==== SUPPLIED RECORDS ====

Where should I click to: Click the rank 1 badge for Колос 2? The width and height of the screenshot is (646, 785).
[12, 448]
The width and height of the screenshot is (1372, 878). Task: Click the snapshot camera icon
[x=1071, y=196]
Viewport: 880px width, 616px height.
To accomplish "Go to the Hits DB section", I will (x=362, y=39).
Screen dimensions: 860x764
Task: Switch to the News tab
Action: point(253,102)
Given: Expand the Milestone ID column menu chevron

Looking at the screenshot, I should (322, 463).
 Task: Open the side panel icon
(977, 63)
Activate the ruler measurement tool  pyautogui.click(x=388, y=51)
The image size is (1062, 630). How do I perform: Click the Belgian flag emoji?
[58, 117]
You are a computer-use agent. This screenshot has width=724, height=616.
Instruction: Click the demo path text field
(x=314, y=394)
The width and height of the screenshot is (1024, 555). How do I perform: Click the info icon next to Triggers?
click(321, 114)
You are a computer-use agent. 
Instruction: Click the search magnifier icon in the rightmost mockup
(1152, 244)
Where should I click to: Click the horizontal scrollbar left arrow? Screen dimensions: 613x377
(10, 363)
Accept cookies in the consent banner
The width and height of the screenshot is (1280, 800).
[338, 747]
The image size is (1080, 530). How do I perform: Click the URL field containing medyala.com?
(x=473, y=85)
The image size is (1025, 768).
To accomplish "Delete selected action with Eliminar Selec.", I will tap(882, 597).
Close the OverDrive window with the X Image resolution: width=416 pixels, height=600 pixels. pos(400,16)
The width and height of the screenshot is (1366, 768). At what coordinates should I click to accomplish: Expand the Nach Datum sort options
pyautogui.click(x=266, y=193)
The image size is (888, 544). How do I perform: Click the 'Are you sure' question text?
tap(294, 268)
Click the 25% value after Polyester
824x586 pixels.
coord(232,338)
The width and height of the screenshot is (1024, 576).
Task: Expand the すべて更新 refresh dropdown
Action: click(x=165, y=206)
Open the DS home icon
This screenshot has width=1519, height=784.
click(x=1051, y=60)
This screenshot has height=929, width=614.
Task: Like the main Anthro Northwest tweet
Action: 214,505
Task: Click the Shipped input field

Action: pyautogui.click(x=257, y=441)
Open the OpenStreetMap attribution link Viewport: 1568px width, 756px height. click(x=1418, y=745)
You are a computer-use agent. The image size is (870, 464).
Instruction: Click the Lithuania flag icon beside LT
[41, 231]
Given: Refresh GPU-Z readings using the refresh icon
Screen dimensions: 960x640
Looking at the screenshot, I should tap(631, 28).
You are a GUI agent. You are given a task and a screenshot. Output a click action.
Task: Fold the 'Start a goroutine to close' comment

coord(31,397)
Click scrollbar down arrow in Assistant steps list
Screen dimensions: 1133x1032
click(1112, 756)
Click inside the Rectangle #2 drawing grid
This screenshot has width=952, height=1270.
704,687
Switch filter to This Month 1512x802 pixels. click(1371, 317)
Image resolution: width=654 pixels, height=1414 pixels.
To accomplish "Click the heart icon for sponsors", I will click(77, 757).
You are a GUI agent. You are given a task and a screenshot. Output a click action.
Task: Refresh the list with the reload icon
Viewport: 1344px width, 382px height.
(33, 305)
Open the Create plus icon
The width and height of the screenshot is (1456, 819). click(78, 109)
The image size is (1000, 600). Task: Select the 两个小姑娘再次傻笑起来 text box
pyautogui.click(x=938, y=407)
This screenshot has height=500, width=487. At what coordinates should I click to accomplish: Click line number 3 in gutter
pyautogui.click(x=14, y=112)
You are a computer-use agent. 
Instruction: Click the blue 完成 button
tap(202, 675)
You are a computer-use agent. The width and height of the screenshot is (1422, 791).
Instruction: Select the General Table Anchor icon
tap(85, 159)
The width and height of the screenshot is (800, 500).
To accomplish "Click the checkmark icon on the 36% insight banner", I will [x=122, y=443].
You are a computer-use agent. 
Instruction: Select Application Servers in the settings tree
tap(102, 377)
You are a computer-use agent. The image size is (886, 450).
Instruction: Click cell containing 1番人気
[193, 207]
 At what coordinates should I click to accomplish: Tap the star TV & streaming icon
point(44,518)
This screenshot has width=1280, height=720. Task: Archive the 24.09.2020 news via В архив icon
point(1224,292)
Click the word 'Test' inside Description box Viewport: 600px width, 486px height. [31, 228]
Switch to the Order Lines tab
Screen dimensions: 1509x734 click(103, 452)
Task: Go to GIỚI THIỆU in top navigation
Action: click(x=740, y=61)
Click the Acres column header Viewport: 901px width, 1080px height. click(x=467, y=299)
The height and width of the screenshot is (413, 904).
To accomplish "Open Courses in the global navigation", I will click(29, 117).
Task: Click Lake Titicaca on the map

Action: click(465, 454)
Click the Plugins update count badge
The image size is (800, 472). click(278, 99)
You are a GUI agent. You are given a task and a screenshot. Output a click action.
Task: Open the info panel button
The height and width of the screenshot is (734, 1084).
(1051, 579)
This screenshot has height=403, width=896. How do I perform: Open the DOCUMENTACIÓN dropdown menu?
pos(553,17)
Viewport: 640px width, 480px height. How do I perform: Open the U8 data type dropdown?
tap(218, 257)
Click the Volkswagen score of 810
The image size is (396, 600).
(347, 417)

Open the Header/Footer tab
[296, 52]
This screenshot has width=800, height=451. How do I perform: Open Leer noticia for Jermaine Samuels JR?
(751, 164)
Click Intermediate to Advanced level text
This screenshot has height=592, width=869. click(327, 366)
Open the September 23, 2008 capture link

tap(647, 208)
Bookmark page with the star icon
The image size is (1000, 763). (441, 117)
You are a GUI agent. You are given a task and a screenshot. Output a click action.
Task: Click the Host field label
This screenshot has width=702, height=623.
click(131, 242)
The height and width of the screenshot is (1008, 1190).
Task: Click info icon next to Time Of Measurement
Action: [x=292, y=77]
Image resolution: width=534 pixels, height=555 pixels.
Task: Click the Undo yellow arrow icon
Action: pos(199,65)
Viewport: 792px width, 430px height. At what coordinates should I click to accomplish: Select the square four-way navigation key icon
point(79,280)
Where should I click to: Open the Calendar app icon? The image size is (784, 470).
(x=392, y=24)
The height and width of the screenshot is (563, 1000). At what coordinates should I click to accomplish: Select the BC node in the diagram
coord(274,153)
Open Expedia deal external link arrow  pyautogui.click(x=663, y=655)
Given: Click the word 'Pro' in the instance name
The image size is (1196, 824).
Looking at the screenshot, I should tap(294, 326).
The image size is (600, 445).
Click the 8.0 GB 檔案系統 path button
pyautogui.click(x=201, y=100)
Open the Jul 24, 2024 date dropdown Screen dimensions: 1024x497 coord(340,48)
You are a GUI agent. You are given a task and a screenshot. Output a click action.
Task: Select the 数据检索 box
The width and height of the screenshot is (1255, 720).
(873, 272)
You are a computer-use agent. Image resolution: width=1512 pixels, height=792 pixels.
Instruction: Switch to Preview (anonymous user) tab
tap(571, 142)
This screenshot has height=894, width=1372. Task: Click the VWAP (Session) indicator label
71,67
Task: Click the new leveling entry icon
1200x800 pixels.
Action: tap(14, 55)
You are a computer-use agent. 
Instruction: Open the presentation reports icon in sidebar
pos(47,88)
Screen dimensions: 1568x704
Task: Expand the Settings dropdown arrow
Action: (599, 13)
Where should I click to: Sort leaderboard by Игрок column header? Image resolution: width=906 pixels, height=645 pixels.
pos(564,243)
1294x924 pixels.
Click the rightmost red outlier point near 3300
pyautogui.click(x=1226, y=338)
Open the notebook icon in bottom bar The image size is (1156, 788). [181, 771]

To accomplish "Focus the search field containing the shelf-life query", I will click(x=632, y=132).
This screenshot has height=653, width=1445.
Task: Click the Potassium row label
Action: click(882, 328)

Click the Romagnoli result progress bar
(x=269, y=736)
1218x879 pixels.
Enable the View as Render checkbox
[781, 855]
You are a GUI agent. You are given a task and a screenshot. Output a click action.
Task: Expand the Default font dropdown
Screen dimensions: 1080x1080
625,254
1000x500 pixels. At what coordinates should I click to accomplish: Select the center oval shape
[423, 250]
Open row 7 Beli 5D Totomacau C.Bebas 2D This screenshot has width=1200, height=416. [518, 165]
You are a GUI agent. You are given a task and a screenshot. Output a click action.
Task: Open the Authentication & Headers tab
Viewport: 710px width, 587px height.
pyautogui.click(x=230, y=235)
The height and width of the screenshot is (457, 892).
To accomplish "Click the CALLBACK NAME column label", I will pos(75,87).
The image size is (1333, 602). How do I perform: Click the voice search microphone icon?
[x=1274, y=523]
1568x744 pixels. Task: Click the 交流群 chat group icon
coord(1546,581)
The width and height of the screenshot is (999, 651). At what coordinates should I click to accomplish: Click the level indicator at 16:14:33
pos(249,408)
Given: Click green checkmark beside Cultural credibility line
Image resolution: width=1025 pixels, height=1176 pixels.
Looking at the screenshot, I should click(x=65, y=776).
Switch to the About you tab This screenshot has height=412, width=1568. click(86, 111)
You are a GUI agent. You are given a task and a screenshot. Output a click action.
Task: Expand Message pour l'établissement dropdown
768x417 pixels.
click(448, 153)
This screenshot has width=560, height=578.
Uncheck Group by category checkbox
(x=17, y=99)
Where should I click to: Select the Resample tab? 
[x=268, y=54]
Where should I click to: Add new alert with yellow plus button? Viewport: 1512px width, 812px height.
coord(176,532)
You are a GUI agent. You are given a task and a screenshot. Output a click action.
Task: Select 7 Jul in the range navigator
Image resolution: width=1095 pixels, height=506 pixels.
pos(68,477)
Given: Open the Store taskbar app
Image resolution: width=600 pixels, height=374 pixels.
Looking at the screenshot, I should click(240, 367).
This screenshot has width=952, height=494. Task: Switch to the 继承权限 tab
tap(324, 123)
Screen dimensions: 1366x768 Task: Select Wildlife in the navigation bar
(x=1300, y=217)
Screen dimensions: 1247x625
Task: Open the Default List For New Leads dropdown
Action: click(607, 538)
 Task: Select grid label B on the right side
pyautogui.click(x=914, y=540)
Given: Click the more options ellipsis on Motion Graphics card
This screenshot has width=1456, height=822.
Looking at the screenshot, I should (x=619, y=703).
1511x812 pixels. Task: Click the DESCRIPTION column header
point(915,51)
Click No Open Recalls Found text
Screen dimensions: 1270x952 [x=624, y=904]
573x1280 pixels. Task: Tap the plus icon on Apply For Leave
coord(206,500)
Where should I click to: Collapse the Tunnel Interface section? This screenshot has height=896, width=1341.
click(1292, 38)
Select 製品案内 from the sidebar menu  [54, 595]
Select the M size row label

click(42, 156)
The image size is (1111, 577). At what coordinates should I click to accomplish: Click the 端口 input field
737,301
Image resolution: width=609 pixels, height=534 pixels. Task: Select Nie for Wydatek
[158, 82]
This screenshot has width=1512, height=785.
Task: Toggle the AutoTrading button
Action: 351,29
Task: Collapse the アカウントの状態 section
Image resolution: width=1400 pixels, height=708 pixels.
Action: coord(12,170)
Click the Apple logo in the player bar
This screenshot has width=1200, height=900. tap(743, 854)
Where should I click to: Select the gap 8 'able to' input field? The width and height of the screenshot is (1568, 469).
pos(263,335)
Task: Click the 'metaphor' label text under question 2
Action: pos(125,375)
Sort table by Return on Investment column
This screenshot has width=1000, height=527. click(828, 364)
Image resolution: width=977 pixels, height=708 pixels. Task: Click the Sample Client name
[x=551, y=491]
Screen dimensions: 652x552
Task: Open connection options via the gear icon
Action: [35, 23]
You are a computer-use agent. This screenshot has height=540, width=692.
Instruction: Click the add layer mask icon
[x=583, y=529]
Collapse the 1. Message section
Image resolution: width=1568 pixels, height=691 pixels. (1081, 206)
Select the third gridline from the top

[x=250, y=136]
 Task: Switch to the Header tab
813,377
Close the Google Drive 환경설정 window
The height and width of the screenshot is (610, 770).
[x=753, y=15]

====

TRY IT — Pull each line containing "inside" from the records.

ANSWER SECTION —
Click inside the Rectangle #2 drawing grid
Click the word 'Test' inside Description box Viewport: 600px width, 486px height. [31, 228]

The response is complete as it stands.